In an interview with the BBC Asian Network, she states that both of her parents were born in Mirpur, Pakistan. During the construction of The Mangla Dam, like most other British Pakistanis, her family were also displaced from their home. One of those was Rani's maternal grandfather who left for Birmingham to look for work in the 1960s. After establishing himself he sent for his wife and children. Rani's mother was four years old when she joined her father in Britain along with her own mother and siblings. Rani's father joined her mother in Britain after they married in 1990. Rani Taj was born in Birmingham in 1993.

==Musical influences==
Although, Rani played the dhol since the age of nine, her first instrument was the viola, which she picked up when she was only six whilst at primary school. Towards the end of her primary school career she attended a Vaisakhi Mela, where she saw the Dhol Blasters playing dhol. She immediately fell in love with the Dhol and asked her mother to buy her one so she could learn to play it.

Subsequently, after leaving school she decided to receive professional training. She spent the first couple of years being taught by Gurcharan Mall of the Dhol Blasters and was later also taught by Harjit Singh of the Azaad Dhol Group. Gurcharan Mall had been a dholak player with the group Apna Sangeet and Harjit Singh had been a tabla player with the Azaad Group. Both groups were pioneers in their own right and were part of the first generation of bhangra music to hit the Midlands. As part of the Dhol Blasters Rani also learned to dance bhangra. To gain further experience and provide a service, Rani started to play at all kinds of public events such as festivals, parties and weddings. She initially just wanted to be a regular dhol player like many others but this all changed after her YouTube video went viral.

==Notable sessions==
In May 2010, dhol player Rani Taj gained widespread attention after a video of her performing in Stoke-on-Trent, Staffordshire, was uploaded to YouTube by a friend. Dressed in traditional Punjabi attire, she was recorded playing a dhol alongside an impromptu mix of Tinie Tempah's single "Pass Out".

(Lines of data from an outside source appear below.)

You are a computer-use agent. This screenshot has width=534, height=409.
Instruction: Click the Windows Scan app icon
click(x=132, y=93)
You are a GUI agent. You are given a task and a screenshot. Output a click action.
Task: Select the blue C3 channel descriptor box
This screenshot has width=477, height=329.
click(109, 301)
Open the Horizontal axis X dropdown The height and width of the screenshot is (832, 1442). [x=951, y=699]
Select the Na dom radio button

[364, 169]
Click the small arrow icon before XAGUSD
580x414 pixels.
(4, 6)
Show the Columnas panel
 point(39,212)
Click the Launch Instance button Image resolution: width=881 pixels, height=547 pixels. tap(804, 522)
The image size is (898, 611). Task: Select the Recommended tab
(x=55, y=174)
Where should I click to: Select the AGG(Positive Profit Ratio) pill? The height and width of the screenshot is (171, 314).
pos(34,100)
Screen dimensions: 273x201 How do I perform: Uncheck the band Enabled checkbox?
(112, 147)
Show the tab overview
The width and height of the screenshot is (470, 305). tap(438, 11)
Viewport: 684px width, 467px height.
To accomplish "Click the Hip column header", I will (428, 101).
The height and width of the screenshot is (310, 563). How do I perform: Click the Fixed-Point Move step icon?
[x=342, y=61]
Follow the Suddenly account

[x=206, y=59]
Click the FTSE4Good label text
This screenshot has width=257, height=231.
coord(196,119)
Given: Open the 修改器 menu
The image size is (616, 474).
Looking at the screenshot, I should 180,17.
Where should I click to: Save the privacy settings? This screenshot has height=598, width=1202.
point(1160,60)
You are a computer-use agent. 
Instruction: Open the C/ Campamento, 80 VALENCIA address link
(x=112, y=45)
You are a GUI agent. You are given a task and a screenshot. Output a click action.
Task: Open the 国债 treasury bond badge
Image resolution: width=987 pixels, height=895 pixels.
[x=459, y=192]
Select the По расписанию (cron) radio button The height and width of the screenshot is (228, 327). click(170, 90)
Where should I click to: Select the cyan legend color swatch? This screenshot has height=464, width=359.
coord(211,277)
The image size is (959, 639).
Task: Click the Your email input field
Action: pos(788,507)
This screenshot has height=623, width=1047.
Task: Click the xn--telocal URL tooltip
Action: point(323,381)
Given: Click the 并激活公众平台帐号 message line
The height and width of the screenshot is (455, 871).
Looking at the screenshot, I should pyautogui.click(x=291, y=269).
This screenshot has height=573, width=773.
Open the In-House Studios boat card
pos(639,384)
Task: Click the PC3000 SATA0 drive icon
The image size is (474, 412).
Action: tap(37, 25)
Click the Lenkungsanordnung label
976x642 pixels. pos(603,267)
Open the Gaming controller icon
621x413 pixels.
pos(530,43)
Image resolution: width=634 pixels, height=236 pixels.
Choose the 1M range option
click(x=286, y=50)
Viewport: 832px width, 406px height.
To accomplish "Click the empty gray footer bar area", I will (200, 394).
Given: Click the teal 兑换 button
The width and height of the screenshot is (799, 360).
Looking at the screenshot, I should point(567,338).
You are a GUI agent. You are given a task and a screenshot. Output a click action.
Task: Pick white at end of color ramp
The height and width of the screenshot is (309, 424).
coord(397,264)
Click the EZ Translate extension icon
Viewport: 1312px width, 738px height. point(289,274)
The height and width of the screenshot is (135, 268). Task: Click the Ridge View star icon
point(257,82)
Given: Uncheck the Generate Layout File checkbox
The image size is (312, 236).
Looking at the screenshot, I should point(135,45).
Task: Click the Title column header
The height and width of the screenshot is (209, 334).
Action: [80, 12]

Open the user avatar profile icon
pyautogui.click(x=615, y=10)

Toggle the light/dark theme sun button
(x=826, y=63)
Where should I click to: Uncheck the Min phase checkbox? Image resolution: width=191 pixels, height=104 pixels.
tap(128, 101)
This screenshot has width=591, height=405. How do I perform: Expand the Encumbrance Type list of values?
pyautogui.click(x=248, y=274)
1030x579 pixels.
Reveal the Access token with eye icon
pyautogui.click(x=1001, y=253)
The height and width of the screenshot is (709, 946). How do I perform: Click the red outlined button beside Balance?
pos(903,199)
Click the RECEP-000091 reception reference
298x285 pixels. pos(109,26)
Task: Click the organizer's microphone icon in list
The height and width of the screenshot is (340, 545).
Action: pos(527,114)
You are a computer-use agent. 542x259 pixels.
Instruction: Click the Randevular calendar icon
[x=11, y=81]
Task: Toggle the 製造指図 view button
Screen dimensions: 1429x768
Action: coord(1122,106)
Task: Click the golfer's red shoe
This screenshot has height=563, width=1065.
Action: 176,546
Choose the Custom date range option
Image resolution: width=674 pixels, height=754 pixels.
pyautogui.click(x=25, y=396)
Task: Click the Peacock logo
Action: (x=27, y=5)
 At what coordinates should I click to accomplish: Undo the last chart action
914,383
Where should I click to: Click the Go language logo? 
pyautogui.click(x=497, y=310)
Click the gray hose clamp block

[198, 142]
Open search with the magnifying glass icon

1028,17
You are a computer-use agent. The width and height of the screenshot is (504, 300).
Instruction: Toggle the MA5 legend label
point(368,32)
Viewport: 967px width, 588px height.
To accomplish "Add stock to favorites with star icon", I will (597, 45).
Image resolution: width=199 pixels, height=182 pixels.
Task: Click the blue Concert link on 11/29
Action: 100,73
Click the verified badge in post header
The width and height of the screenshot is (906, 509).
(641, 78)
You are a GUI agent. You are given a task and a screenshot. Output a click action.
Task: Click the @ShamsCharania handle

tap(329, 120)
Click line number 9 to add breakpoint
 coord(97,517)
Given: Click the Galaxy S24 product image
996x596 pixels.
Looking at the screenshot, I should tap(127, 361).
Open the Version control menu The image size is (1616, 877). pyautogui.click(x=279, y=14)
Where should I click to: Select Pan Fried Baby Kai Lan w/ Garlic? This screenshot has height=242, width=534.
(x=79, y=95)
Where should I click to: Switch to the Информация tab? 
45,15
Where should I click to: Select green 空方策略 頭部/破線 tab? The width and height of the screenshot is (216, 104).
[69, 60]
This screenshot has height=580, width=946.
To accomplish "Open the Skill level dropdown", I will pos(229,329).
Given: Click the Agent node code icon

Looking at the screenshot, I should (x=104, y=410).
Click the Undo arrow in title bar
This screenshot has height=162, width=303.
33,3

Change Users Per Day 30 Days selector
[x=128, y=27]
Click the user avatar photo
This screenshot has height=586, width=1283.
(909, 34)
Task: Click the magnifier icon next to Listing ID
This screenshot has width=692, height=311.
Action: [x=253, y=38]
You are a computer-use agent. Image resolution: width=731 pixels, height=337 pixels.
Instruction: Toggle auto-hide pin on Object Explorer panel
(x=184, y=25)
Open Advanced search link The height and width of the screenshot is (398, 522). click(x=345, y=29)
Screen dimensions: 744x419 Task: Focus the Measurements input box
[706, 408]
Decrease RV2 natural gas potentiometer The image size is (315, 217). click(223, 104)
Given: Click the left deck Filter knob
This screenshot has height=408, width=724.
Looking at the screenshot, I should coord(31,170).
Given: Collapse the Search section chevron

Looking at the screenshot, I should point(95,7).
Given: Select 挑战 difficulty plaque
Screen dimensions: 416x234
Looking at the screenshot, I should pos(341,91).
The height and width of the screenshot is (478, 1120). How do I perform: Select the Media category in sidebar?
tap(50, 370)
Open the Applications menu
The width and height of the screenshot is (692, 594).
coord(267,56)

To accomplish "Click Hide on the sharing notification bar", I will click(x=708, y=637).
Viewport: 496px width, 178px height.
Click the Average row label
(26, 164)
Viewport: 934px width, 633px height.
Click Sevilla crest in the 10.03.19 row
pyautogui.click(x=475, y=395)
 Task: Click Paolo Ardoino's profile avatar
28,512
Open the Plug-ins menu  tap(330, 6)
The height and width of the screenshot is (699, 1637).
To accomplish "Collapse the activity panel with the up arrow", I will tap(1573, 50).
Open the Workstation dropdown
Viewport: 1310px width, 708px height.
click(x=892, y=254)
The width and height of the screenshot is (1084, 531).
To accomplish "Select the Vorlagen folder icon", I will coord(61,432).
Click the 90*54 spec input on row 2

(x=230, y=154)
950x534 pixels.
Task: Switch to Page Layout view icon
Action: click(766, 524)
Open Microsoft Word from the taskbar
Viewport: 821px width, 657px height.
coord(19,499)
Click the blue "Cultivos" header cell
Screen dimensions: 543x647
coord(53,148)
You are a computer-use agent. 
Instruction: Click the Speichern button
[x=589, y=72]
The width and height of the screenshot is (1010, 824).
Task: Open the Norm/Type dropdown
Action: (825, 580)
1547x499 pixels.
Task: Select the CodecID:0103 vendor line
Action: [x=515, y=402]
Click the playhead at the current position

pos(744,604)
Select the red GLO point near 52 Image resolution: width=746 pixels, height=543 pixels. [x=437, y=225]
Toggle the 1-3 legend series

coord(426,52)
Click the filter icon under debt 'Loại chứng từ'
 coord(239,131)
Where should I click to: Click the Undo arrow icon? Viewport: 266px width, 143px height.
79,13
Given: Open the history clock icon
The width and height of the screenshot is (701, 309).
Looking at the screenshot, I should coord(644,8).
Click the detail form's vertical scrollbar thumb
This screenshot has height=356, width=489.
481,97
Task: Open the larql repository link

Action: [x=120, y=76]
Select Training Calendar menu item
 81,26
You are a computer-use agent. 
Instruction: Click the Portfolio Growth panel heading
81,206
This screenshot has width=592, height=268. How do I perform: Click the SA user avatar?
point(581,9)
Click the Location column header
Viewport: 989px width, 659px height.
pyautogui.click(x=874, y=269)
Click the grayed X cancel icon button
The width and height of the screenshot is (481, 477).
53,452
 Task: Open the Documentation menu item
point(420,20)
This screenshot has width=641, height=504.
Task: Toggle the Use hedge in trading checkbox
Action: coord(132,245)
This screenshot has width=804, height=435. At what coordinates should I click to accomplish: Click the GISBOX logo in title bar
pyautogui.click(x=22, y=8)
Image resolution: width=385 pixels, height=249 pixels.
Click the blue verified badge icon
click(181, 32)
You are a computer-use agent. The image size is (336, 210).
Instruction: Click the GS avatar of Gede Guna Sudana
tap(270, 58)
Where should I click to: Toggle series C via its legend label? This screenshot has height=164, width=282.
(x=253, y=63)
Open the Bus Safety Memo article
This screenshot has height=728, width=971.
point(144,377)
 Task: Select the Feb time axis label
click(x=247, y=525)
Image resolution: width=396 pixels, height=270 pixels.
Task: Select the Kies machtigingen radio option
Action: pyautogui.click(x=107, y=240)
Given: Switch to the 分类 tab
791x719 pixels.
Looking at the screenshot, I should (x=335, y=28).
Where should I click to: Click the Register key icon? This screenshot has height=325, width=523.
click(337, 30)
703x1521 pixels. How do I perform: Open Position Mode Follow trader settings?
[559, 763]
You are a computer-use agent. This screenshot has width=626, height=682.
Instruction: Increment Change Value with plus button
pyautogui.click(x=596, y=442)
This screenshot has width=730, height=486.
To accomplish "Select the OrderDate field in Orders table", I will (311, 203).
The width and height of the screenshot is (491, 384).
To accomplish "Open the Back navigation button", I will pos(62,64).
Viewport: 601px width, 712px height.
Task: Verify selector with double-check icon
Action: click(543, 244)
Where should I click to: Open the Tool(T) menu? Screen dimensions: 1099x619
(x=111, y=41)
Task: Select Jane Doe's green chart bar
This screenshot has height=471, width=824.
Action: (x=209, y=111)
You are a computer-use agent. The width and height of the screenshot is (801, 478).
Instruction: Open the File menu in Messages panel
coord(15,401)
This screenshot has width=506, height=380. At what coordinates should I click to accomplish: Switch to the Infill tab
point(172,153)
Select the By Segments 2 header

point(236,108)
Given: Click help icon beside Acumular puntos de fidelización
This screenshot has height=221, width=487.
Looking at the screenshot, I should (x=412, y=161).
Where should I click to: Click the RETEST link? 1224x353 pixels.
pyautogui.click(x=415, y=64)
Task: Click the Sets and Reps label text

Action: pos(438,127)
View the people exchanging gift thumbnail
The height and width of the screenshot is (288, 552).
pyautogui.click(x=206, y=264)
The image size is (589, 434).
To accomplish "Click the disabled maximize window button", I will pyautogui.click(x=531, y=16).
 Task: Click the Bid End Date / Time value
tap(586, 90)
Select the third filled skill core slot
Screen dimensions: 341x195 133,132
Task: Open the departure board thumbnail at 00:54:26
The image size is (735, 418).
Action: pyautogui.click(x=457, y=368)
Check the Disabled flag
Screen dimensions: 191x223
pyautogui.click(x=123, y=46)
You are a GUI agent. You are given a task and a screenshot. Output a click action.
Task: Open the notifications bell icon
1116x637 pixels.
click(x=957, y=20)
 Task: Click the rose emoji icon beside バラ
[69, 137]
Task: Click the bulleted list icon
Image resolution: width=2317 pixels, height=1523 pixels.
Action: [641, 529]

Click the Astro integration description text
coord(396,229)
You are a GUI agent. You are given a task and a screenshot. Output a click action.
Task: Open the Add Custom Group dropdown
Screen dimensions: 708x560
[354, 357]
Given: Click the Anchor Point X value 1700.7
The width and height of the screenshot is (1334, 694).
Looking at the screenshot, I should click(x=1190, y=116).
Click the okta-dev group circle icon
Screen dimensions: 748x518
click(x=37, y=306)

The video went viral globally, drawing praise for her skill and technique on the dhol—a double-sided barrel drum traditionally played by men in South Asian folk music. Her performances have contributed to challenging gender roles within the traditionally male-dominated domain of professional dhol playing.

==Tours==
Rani continues to be a role model to young people across the world and pursues her passion for the Dhol. She has also spent tireless hours playing dhol for charitable causes such as the flood relief in Pakistan and the 2011 Tōhoku earthquake and tsunami. After her YouTube video went viral, she was asked to perform at many venues all over the world including at weddings, charity events and nightclubs. To date, she has played Dhol in New York, Dublin, Hong Kong, Norway, Pakistan and all over Britain. Rani Taj performed at New York in live studio session. She performed along with DJ Rekha and Zuzuka Poderosa in Bhangraween 2011. She also appeared as a guest in a BBC Asian Network program with Noreen Khan

Since 2011 Rani Taj has spent a lot of time with the Sufi dhol players of Pakistan, namely Gunga and Mittu Sain. She is not only fascinated by the 'Qalandari' style of dhol playing but has played alongside them in various Melas and Darbars all over Pakistan. These include the darbars of Baba Shah Jamal, in Lahore, Shabir Shah in Lahore, Baba Lal Shah in Murree, Lal Shahbaz Qalandar in Sindh, Heera Lal Qalandar Mela in Gujar Khan and Daata Mela at Daata Darbar in Lahore.

==Dholis got talent==
At the United Kingdom's biggest dhol competition held in Smethwick, near Birmingham and organised by Gurcharan Mall, she was invited to become one of the judges of the tournament. Not only was she the only female judge in the final she was also the youngest judge on the senior panel that day.